Contra a edição deste ano, que tem mais de 7 milhões de inscritos e será aplicada no fim de outubro, já se acumulam 12 queixas judiciais; parte dos especialistas avalia que as sentenças têm sido mais rigorosas com a prova do que com outros vestibulares
Alvo de 1.567 processos na Justiça desde 2009 – mais de seis ações por semana – o Exame Nacional do Ensino Médio (Enem) viveu boa parte de sua conturbada trajetória nos tribunais. Somente contra a edição deste ano, que será aplicada aos candidatos no fim de outubro, já se acumulam 12 queixas judiciais. Entre os motivos, a consulta ao espelho de redação é um dos mais recorrentes.
O acesso à correção dos textos do exame foi reivindicado em 13 ações – originadas na Defensoria Pública da União (DPU) e nas procuradorias do Ministério Público Federal (MPF) em cinco Estados e no Distrito Federal. Até agosto, a Advocacia-Geral da União (AGU) conseguiu derrubar os 13 pedidos, sob argumento de que exibir o espelho das redações era inviável e representava prejuízo à administração pública e aos candidatos. Desde 2011 um Termo de Ajustamento de Conduta entre MPF e AGU garante aos candidatos vistas da prova só para fins pedagógicos.
Para os outros casos, que vão desde problemas de edital até falhas de aplicação, a AGU não sabe informar se há mais sentenças favoráveis ou contrárias ao exame.
Guerra fria. Veterano nas batalhas contra concursos e vestibulares, o procurador Oscar Costa Filho, do MPF cearense, é um dos principais responsáveis pela dor de cabeça judicial do Instituto Nacional de Estudos e Pesquisas Educacionais Anísio Teixeira (Inep), órgão do Ministério da Educação (MEC) que cuida do Enem. Para ele, que moveu ao menos 11 ações contra o Inep, o volume de litígios é causado pela ineficiência do governo federal. “Há falhas graves e o exame é uma caixa-preta.”
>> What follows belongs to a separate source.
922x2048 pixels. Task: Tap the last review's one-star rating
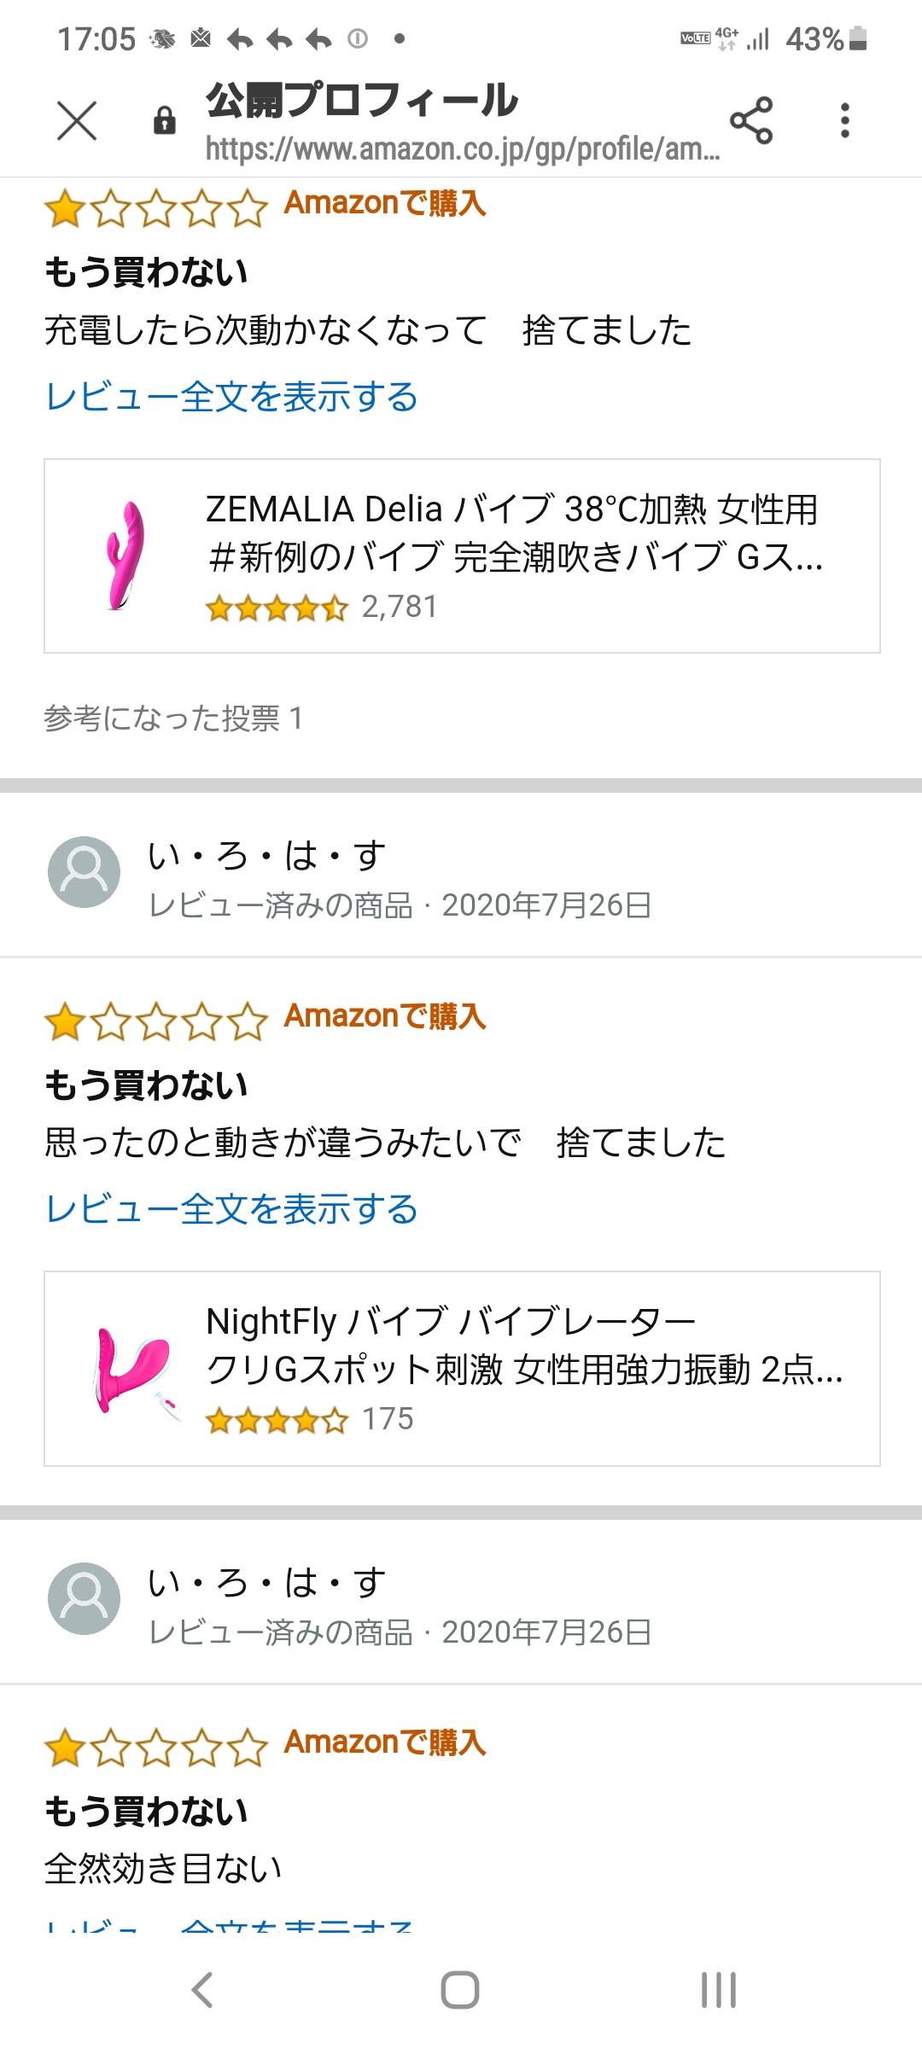pos(155,1746)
A pressão política sobre os juízes, segundo Costa Filho, impede mais decisões contrárias ao exame. “O governo vai diretamente aos presidentes dos tribunais para que eles suspendam liminares”, reclama. Em fevereiro, a AGU pediu a saída do procurador ao Conselho Nacional do Ministério Público, mas não houve afastamento.
O defensor público Ricardo Salviano acredita que a enxurrada de ações ajudou nos aperfeiçoamentos pedagógicos e logísticos do exame. “Ao fiscalizar, também discutimos soluções, como melhorias na acessibilidade da prova a deficientes”, relata ele, que pediu a anulação das questões do Enem 2011, que haviam vazado no Colégio Christus, da rede privada de Fortaleza. Para Salviano, o Inep ainda deveria criar um canal mais direto para queixas e dúvidas.
A preocupação de MPF e DPU com o exame não se traduz só nas ações civis públicas. Entre 2009 e 2013, os dois órgãos também vasculharam fragilidades do Enem em 733 procedimentos administrativos internos – investigações e levantamento de dados pedidos por procuradores ou defensores antes da abertura de processos.
Vestibular jovem. Na opinião do professor de Educação da PUC-Minas Carlos Jamil Cury, a enorme escala do exame, que neste ano já tem 7,1 milhões de inscritos, explica a quantidade de ações. A falta de tradição da prova em relação a outros vestibulares é outro motivo.
No Tribunal de Justiça de São Paulo, constam pelo menos 11 ações nos últimos cinco anos contra a Fuvest, responsável pelo vestibular da Universidade de São Paulo (USP), que teve 172 mil inscritos em 2013. Para parte dos especialistas, as sentenças judiciais têm sido mais rigorosas com o Enem do que com os outros vestibulares, que geralmente não exibem espelhos das redações e resistem a revisões de nota.
De acordo com o diretor jurídico da Associação Nacional de Apoio e Proteção aos Concursos, Leonardo de Carvalho, é natural haver mais questionamentos depois que o Enem se transformou no vestibular de algumas das melhores instituições do País. “A tendência é de mais ações, pois as pessoas se veem motivadas a contestar no Judiciário”, diz.
Em nota, o Inep declarou que os advogados da União garantem segurança jurídica ao exame e isonomia entre os candidatos. O Enem, segundo o instituto, se firmou como “a régua republicana de acesso, de forma inclusiva e qualificada”, às seleções do ensino superior público e privado.